A década de 60 trouxe vigorosos debates, tanto na
saúde como na comunicação, em torno da mudança dos modelos vigentes.
Contribuíram bastante para isso as críticas ao viés extensionista, simultâneas
à emergência das teses freireanas, que introduziam uma perspectiva histórica,
cultural, humanista e dialógica, tornando irrecusável considerar relevantes os
saberes e as percepções da população sobre sua própria realidade de saúde. Mas,
todo esse movimento, incluindo a forte crítica ao desenvolvimentismo, foi
interrompido pelo golpe militar. Durante a ditadura, sob a égide da censura, se
dá o investimento concentrado na assistência médico-hospitalar, configurando-se
o modelo médico-assistencial privatista. Nele, as atividades preventivas e de
saúde pública – incluindo as de educação e comunicação – foram relegadas a
um remoto segundo plano nas ações governamentais. Nas telas da recém-nascida
televisão, saúde passou a ser crescentemente associada à compra de bens e
serviços oferecidos pelo mercado. Para tanto, o regime militar contou com a
notável expansão dos meios de comunicação e a constituição de um sistema
complexo de informação e de cultura de massa, em que a televisão passou a ser o
principal meio de difusão. No contínuo e progressivo investimento em propaganda
no Brasil, o Estado já despontava aí como um dos maiores anunciantes.
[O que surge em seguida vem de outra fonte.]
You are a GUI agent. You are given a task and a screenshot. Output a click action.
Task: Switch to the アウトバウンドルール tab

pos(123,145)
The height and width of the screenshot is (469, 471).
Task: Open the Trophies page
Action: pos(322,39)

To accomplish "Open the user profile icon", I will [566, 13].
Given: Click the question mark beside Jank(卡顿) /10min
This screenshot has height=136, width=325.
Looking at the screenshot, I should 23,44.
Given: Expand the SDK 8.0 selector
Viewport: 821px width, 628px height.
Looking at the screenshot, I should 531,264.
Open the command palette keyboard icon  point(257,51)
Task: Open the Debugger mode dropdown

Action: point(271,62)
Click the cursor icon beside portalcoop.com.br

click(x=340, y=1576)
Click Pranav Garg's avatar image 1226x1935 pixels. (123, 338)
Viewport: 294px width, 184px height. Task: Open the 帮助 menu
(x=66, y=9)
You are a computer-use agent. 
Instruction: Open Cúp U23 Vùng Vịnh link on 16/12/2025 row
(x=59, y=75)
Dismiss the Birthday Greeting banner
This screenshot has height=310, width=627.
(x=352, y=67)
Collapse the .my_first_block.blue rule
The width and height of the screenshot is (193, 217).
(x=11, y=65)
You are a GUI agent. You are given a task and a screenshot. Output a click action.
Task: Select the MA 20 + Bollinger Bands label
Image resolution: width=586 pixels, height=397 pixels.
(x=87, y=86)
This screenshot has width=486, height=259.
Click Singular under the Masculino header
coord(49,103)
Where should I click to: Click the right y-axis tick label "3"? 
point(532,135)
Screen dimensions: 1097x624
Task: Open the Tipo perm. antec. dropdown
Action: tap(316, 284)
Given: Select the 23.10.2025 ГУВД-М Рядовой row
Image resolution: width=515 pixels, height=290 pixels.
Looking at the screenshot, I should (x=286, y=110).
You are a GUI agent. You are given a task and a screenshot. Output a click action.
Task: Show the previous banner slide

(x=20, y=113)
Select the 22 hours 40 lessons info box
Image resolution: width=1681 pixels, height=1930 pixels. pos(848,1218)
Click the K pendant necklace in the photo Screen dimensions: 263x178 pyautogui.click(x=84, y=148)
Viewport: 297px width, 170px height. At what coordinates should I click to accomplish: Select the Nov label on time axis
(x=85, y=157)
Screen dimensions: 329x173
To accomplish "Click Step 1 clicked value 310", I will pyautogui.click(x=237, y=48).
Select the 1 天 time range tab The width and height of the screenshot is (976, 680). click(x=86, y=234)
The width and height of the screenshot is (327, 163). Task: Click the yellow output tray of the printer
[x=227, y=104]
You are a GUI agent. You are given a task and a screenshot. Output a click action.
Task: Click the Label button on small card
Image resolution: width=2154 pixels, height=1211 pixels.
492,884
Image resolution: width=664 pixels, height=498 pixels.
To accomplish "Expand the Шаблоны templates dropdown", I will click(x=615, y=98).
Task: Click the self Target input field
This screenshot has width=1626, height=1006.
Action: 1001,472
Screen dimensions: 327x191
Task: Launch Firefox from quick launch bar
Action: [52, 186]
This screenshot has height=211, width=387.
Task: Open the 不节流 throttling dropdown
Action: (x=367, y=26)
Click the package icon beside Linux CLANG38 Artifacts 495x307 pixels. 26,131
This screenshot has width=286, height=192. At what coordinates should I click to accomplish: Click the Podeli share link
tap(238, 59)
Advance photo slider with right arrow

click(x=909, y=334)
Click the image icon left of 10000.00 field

Nesse período, o mesmo movimento que buscou
silenciar qualquer oposição ao regime militar favoreceu a separação das
práticas de comunicação e educação nas instituições de saúde, com a respectiva
especialização de atividades e perfis profissionais. Nos ministérios e
instituições governamentais foram criadas as coordenadorias de comunicação
social e os serviços de informação, estes últimos vinculados ao Serviço
Nacional de Informações (SNI). Na saúde, atendendo ao reordenamento da
administração pública, segundo as normas de planejamento normativo, os setores
de educação para a saúde ficaram vinculados às áreas técnicas de cada programa,
e as coordenadorias de comunicação ficaram diretamente ligadas aos gestores,
passando a responder pela relação com os órgãos de imprensa.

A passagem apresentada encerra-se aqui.